即将踏进树林前,叶三生生刹住脚,鞋底与泥地摩擦出刺耳声响,他找准背后的某一点,朝天空里挥刀砍去。
那一刀并没有落在找准的旋涡中央。
有一道力量在他的刀之前降临。
白色的弓箭,凝聚着天地里最为精粹的灵气,刺破了长风,捅向了旋涡。
旋涡一瞬间翻搅爆炸,叶三拔腿就往密林深处跑。
安多一头卷发在空中直荡,她提着一人高的白色长弓,头也不回从树上跳了下来。
她往树林前方急冲。
她闻到了来人的味道。
她一把拽过叶三的手腕,两个人齐齐摔落在腐叶里。
……
清虚宗迎来了一个阴天。
阴天的时候,掌门的心绪总有些不太安定。每当这个时候,跟随了掌教十多年的侍从都会将窗户关紧,然后在熏炉里点上新香。
不需要太过名贵的香炭,只要将屋子里熏得稍微温暖一点就足够。屋外的天那么阴,看样子是要来大雨了,雨天的湿气很重,掌门不会喜欢的。
侍从轻车熟路从木盒里拿出香炭,用香匙送进熏炉里,然后轻轻摇起扇子,将炭火烧得更旺一些。
然而这种天,烧炭火会有些热。
坐在圈椅里的老人弹了弹手指,炉子里的温度倏然降了下去,只留下满室干燥的气味。
侍从早已习惯,他收好炭盒,正准备往外走的时候,忽然听见老人开口道:“每当这种时候,我都有些怀念师父。”
侍从顺从地跪倒在地,这种时候他不需要说话,只需要做一个安静的倾听者。
“我那时候,对师父还是有些怨恨的。当年我一直不明白,都是他的弟子,他为什么选择将清字大阵传给师兄。”
说到这儿,他看了看跪倒的侍从,挥手道:“你下去吧。”
侍从叩首告退,走出门以后,冷汗已经湿透了衣衫。
掌门的秘密并不是每个人都可以知道的,如果知道了掌门的秘密,他不可能活到明天。
这个道理,掌门大人也明白。
好在,掌门大人还不太想让他死。
灰白头发的老人从圈椅上站了起来,背着手慢悠悠往石壁两边的画像前走。
“他跟了我这么多年,用得还算顺手,想找他说几句话吧,又不能让他听。师兄,虽然我不太想看见你这张脸,但有些东西,除了你我也不知道可以和谁念叨念叨。”
“我们两个啊,也算可怜人。”
“当年师父将清字大阵留给你的时候,你知道我多怨吗?我想,我哪一点不如师兄?所有人都说师父偏心我,可师父却将宗门最重的东西留给了你。”
“我这么想啊,想啊,想了那么多年都没想明白。

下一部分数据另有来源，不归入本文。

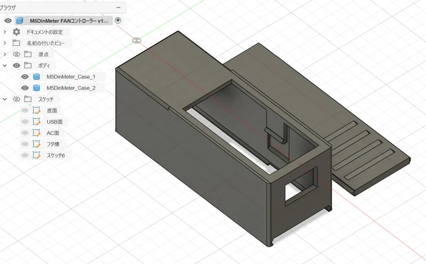Collapse the ボディ folder
426x264 pixels.
[5, 66]
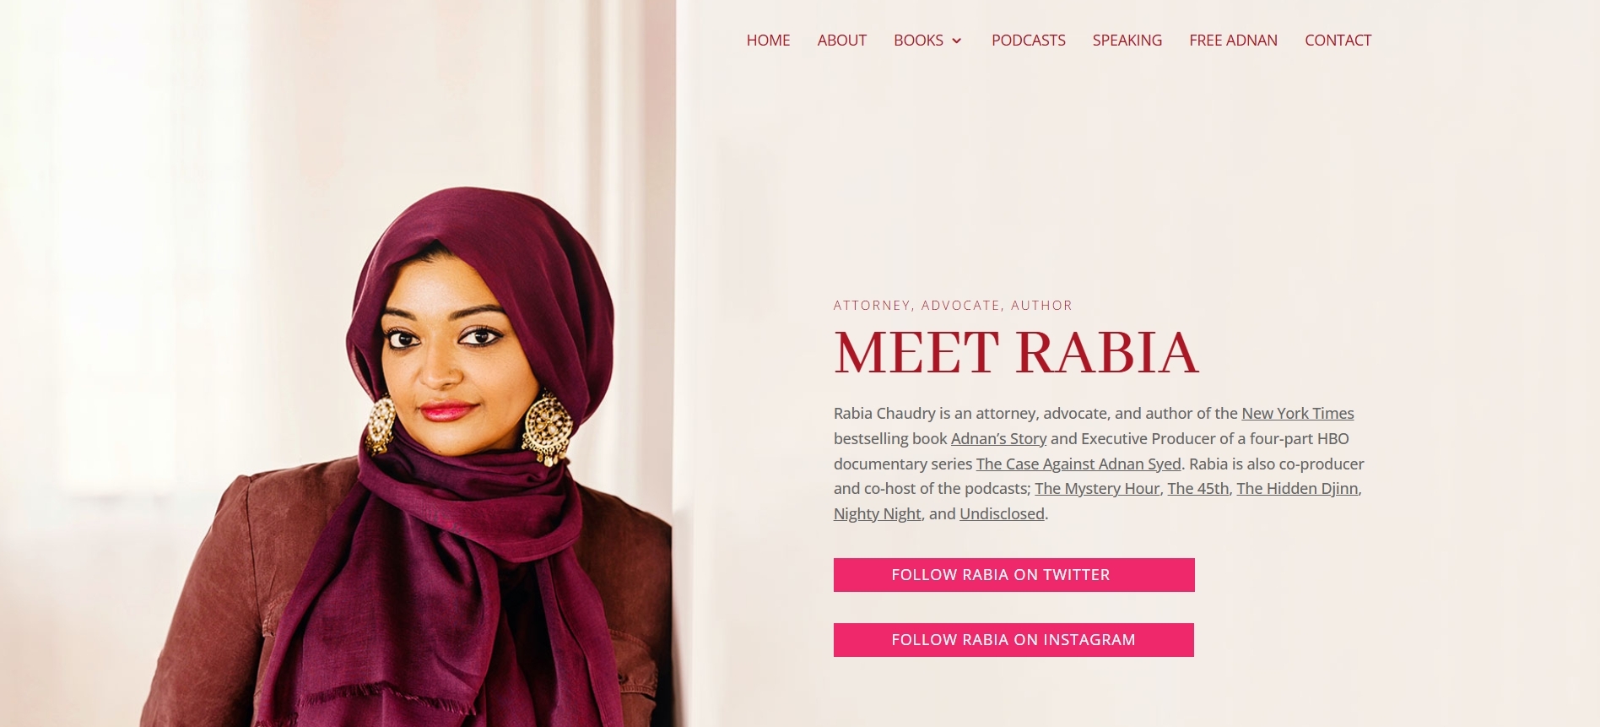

直到被你关进藏经阁,在藏经阁里擦书架的时候,我才看见了那本被封在阁楼里的书。”
“师兄,你说,当年你究竟知不知道,清字大阵的阵眼意味着什么?”
“谁能猜到,清虚宗最重要的阵法,是要吃人的呢?吃五境以上的修士,这胃口难免有些大。”
“师兄,你知不知道自己被师父选中的时候,是一个随时可以被牺牲的阵眼?只要阵法发动,你就必须要死?”
“你们啊,一代一代地养阵眼,自己先被选中,再去选下一个阵眼……实在是有些无聊啊。”
……
叶三看着土坑里的姑娘,一把将她按在地上,道:“别管闲事。”
安多半张脸被砸在泥地里,鼻尖全是土。她艰难地挣扎片刻,一脚踹在叶三腿肚上,然后翻身跳起来,道:“你和我走,救人。”
叶三蹙了蹙眉,他环视一圈密林,并不准备解释两个人面对的麻烦有多大。
安多扑腾一声跪在他面前,认认真真说道:“你得回去,你不能在这里。”
她紧紧闭上眼睛,将所有复杂的情绪都掩盖住,然后重重地朝叶三叩倒。
叶三伸手去拦,却见她将头砸在土坑里,声音冷而僵硬。
“当年,哥哥告诉我,身为圣教的血脉,我们从降生的那一刻开始,就没有选择的权利。”
“我们受无数牧民顶礼膜拜,生来就要背负起他们的性命和信仰,从出生的那一刻开始,我们就不能退。”